You're right, some people are so intolerant and homophobic that something as small as holding hands disgusts them. The thing is, they have that right in this country. Right or wrong, people are allowed to be racists, bigots, homophobes... in this country, as long as that bigotry doesn't interfere with the rights of others. Does that make any sense?

Given your expressed level of tolerance, I guess it would mean a gay couple you've had over to dinner necking on the sofa after dessert -- but I don't think most people, gay or straight, would do that.

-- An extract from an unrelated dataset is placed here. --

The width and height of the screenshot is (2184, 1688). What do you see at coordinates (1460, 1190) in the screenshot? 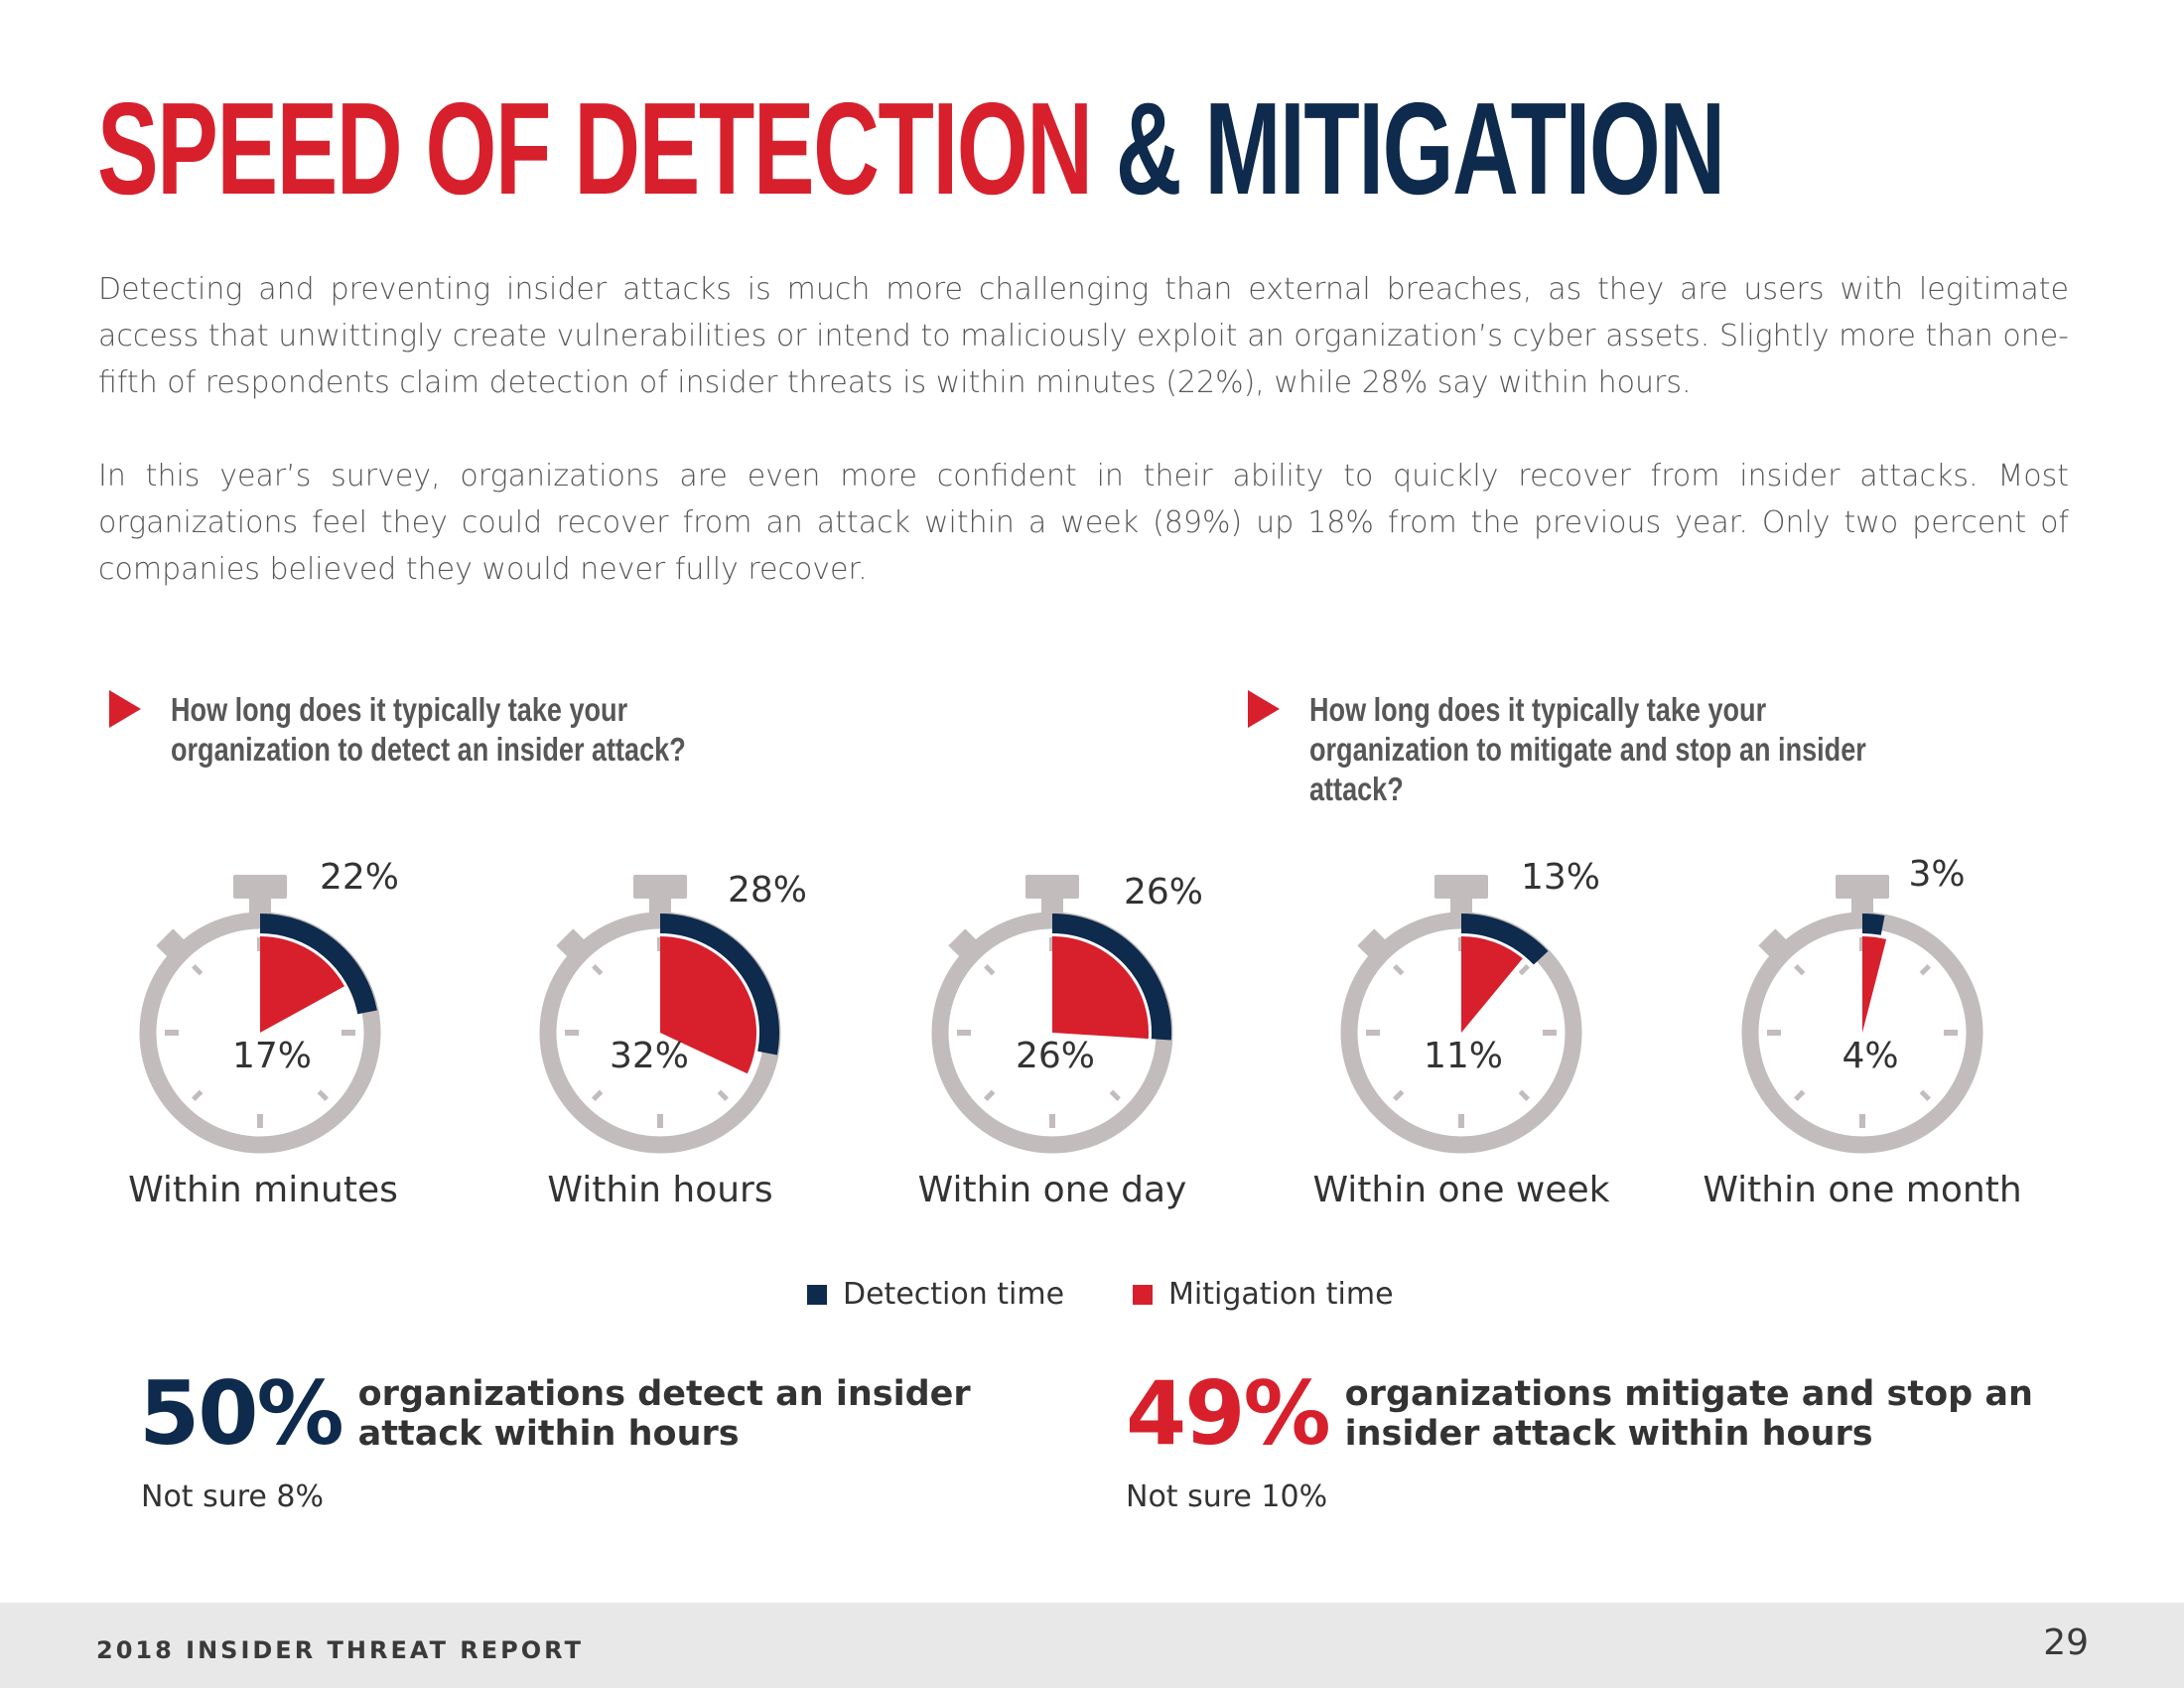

Necking? Well if they did that, gay or straight, I'd be kindly asking them to stop, and probably wouldn't invite them over for dinner again. :-)

=========================================================================================

which he has thrown out ONLY to deflect attention away from the War, and to try to appeal to a wider audience of voters, many of which want us to waste hundreds of billions, on such a fools-errand.

Was it a fools-errand when Kennedy made such proposals?

The thing is, what Dubya is proposing is a long term plan, which won't solidify until he is long out of office.

That being said, I also happen to agree that space exploration is a waste of resources.

Sun, 01/11/2004 - 9:20 AM Permalink
ThoseMedallingKids

Hey Bill, by the way, how are you? Haven't seen you around in a while.

Sun, 01/11/2004 - 9:21 AM Permalink
crabgrass

Right or wrong, people are allowed to be racists, bigots, homophobes... in this country, as long as that bigotry doesn't interfere with the rights of others. Does that make any sense?

as long as you don't "shove it down people's throats"?

Sun, 01/11/2004 - 9:29 AM Permalink
THX 1138



as long as you don't "shove it down people's throats"?

Define please?

Sun, 01/11/2004 - 9:38 AM Permalink
crabgrass

Define please?

it's your phrase, you tell me.

I can't speak for Jethro, but I don't want them to keep it hidden, I just don't want it shoved down my throat.